Komite Disiplin FIFA telah menjatuhkan hukuman berat kepada Federasi Sepak Bola Malaysia (FAM) karena terbukti menggunakan dokumen palsu dalam proses naturalisasi tujuh pemain asing yang sempat memperkuat tim nasionalnya. Keputusan sanksi bernomor FDD-24394, tertanggal 6 Oktober 2025, menyebut FAM melanggar Pasal 22 Kode Disiplin FIFA tentang pemalsuan dokumen.

“Persatuan Sepak Bola Malaysia dan para pemain Gabriel Felipe Arrocha, Facundo Tomas Garces, Rodrigo Julian Holgado, Imanol Javier Machuca, Joao Vitor Brandao Figueiredo, Jon Irazagamun Iraurgui, dan Hector Alejandro Hevel Serrano dinyatakan bertanggung jawab telah melanggar Pasal 22 Kode Disiplin FIFA (Pemalsuan) karena menggunakan dokumen palsu dan/atau dipalsukan dalam proses persidangan FIFA,” tulis keputusan tersebut, dikutip di Jakarta, Selasa, 7 Oktober 2025.

Federalitas ini harus membayar denda 350.000 franc Swiss (sekitar Rp 7,3 miliar) kepada FIFA. Sementara itu, masing-masing dari ketujuh pemain mendapat sanksi denda 2.000 franc Swiss (sekitar Rp 41,8 juta) dan larangan bermain di semua aktivitas sepak bola selama 12 bulan. Hukuman ini berlaku sejak tanggal pemberitahuan resmi dari FIFA. 

Temuan dan Proses Investigasi

Investigasi Komite Disiplin FIFA menemukan adanya perubahan dokumen kelahiran para nenek moyang para pemain, yang awalnya diklaim lahir di Malaysia agar memenuhi persyaratan kelayakan tim nasional. Dokumen tersebut didalami melalui proses verifikasi yang melibatkan akta kelahiran asli dari negara asal para leluhur pemain, termasuk Argentina, Spanyol, dan Belanda. Hasilnya menunjukkan banyak klaim yang tidak sesuai kenyataan. 

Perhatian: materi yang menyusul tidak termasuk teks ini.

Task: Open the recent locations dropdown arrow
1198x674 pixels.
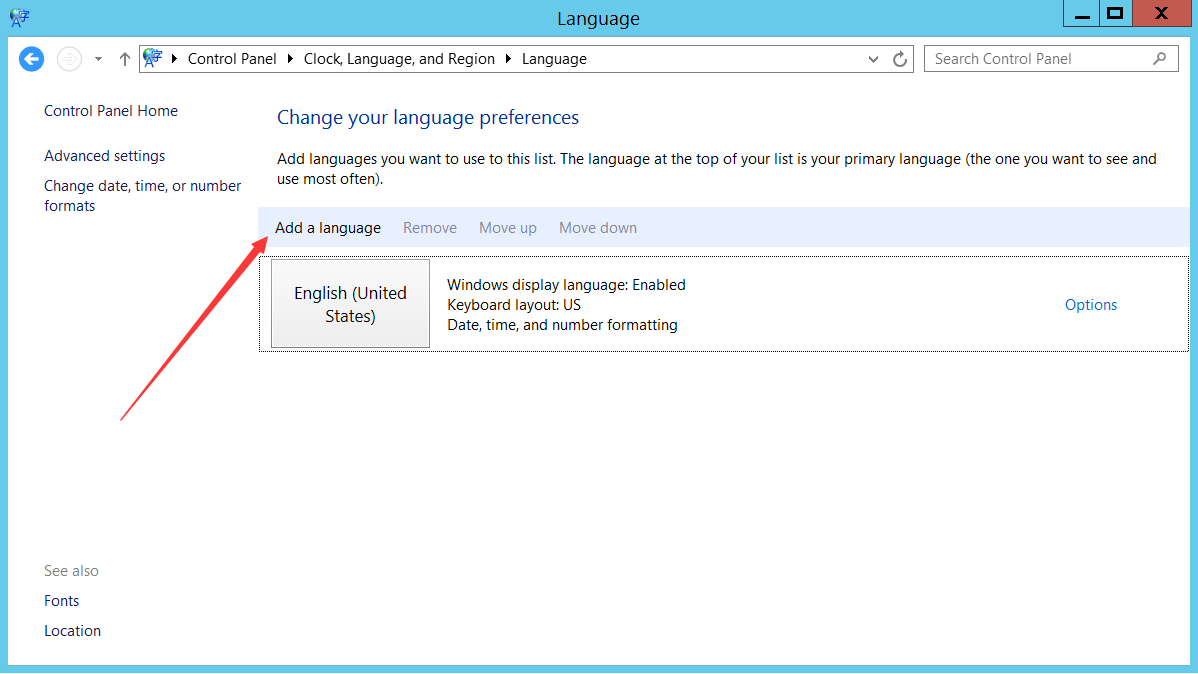Action: (98, 59)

Kasus ini mencuat setelah Malaysia melawan Vietnam dalam pertandingan Kualifikasi Piala Asia 2027 tanggal 10 Juni 2025, yang kemudian memicu aduan terkait kelayakan beberapa pemain naturalisasi. 

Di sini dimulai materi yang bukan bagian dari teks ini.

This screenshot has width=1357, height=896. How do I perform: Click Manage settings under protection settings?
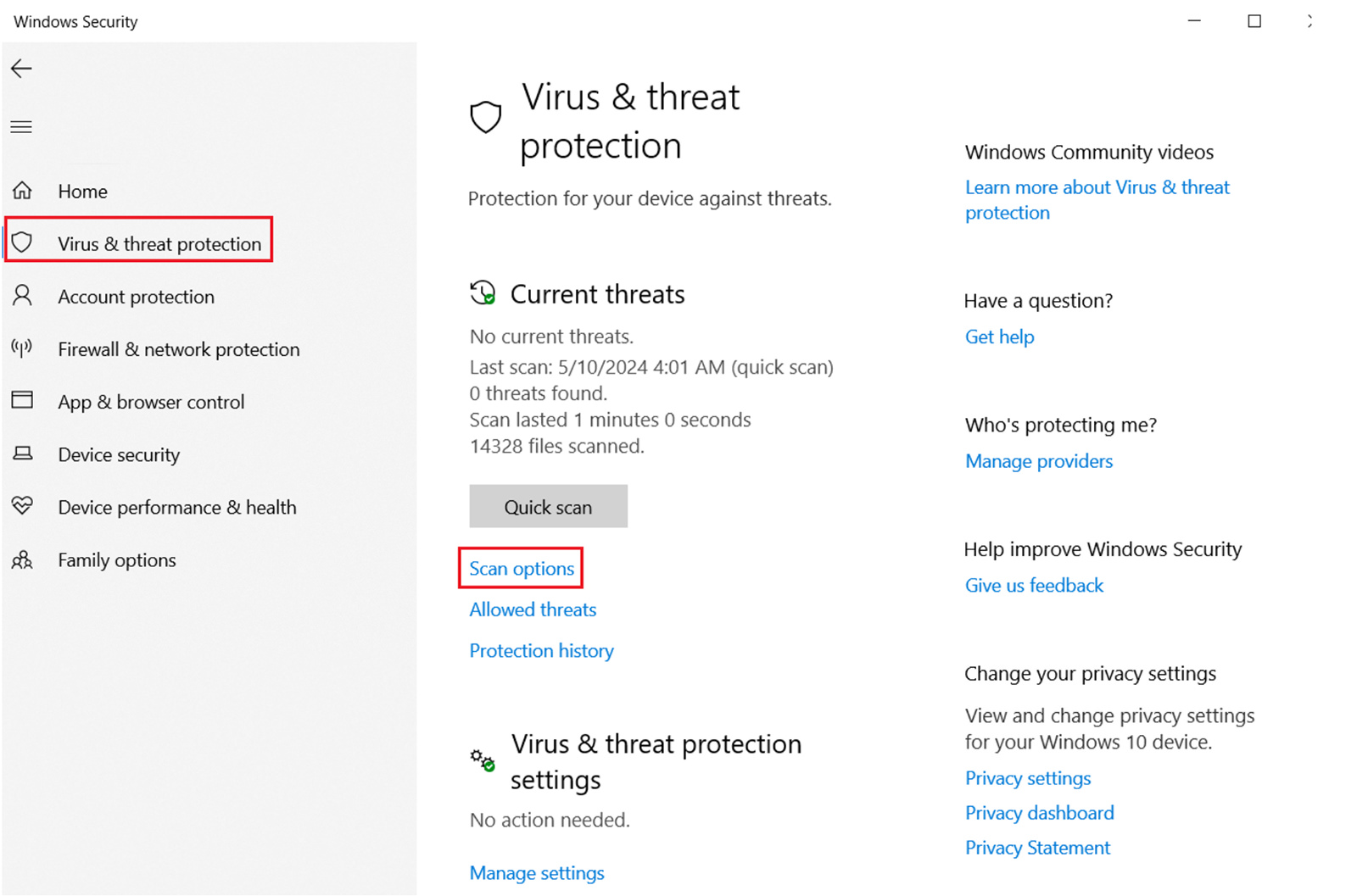click(x=537, y=873)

Untuk pertahanan, FAM menyebut bahwa mereka telah melakukan verifikasi melalui Departemen Pendaftaran Nasional (NRD) Malaysia dan mengklaim tidak mengetahui bahwa dokumen yang diajukan adalah palsu. Namun FIFA menolak klaim bahwa ini semata kesalahan administrasi, menyebut bahwa ada upaya yang merusak integritas kompetisi internasional.

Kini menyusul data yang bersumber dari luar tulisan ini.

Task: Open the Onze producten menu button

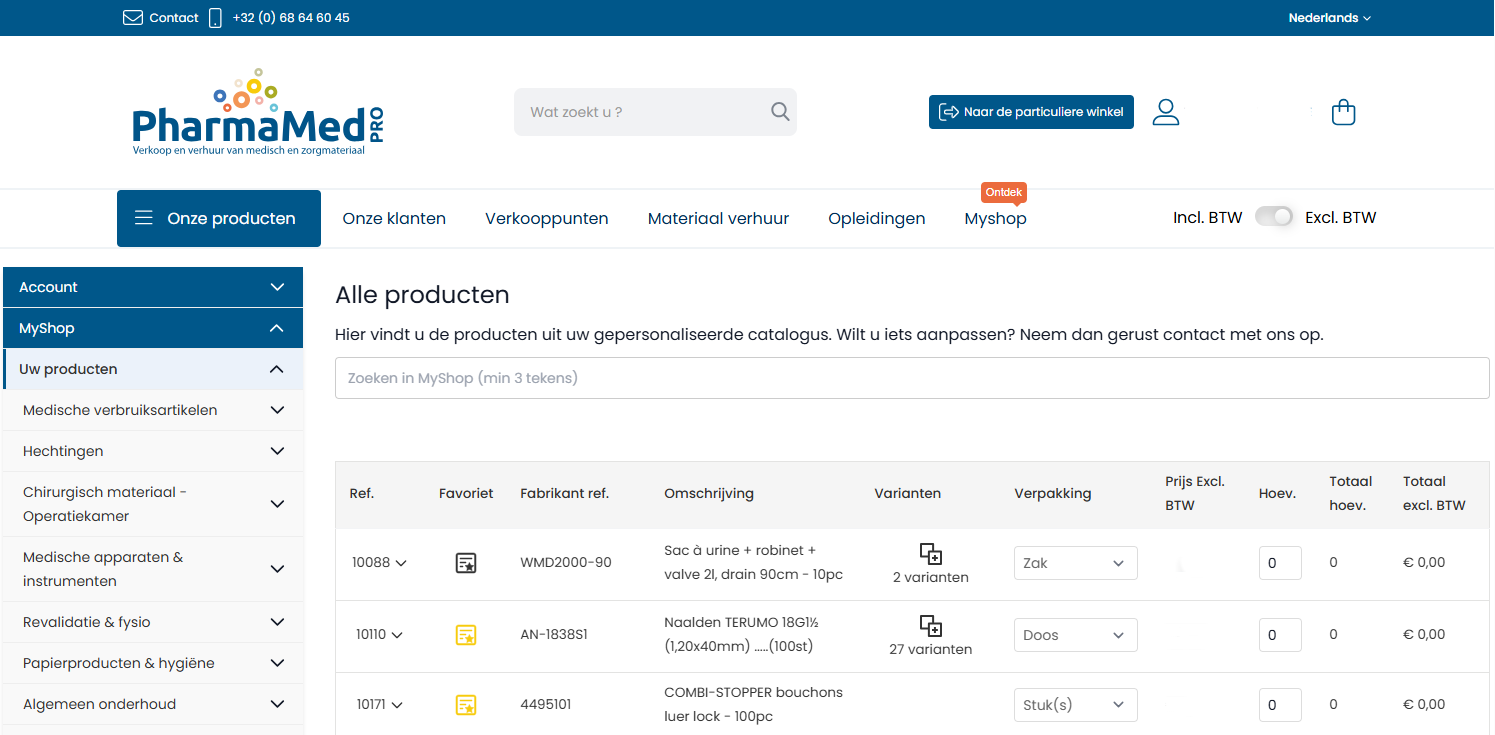Action: click(x=219, y=218)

Dampak dan Perspektif Global

Sanksi ini bukan hanya soal hukuman finansial atau skorsing, tetapi juga cerminan betapa pentingnya integritas dalam sepak bola profesional. Federasi seperti FAM, pemain, dan ofisial harus memahami bahwa regulasi FIFA tidak bisa diabaikan — klaim kewarganegaraan dan dokumen administratif harus transparan, akurat, dan sesuai standar internasional.

Bagi pencinta sepak bola premium dan pengamat olahraga internasional, kasus ini menjadi studi penting, bagaimana regulasi, identitas, dan etika bersinggungan dalam konteks global. Ini juga memperkuat bahwa olahraga bukan hanya soal teknik dan kekuatan, tetapi juga soal kemungkinan reputasi hancur jika satu elemen etika dilanggar.